## BEGIN Dataset entries

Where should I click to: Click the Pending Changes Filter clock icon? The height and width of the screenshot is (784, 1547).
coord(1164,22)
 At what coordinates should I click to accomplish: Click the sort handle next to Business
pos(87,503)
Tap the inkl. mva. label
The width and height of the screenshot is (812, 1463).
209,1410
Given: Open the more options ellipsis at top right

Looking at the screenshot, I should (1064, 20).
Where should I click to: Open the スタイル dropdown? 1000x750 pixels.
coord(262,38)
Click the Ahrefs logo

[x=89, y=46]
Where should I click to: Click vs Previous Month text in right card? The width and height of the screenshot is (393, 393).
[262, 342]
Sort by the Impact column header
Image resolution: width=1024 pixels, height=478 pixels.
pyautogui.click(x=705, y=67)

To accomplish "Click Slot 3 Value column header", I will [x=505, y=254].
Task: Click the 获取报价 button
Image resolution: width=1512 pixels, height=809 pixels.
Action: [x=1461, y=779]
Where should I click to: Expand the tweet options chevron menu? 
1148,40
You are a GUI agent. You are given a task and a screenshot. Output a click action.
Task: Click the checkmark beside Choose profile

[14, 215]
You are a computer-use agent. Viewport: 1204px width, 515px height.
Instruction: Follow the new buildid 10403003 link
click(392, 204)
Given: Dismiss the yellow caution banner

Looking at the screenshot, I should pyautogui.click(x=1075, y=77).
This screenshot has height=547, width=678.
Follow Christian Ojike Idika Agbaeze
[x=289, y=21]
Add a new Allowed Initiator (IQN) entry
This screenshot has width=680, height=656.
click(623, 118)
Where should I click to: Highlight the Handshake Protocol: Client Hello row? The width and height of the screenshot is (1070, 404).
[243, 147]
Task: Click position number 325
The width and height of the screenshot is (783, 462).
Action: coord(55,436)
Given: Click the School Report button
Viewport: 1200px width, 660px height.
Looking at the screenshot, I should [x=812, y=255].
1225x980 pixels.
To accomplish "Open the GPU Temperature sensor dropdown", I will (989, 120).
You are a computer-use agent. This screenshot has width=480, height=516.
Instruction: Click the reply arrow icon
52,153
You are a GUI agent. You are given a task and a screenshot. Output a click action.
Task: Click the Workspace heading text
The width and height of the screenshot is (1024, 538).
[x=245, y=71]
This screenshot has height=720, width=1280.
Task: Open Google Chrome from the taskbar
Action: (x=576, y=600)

## END Dataset entries

Quote the data from the line with "Where should I click to: Expand" to the line with "should pyautogui.click(x=1075, y=77).", word for word.

Where should I click to: Expand the tweet options chevron menu? 
1148,40
You are a GUI agent. You are given a task and a screenshot. Output a click action.
Task: Click the checkmark beside Choose profile

[14, 215]
You are a computer-use agent. Viewport: 1204px width, 515px height.
Instruction: Follow the new buildid 10403003 link
click(392, 204)
Given: Dismiss the yellow caution banner

Looking at the screenshot, I should pyautogui.click(x=1075, y=77).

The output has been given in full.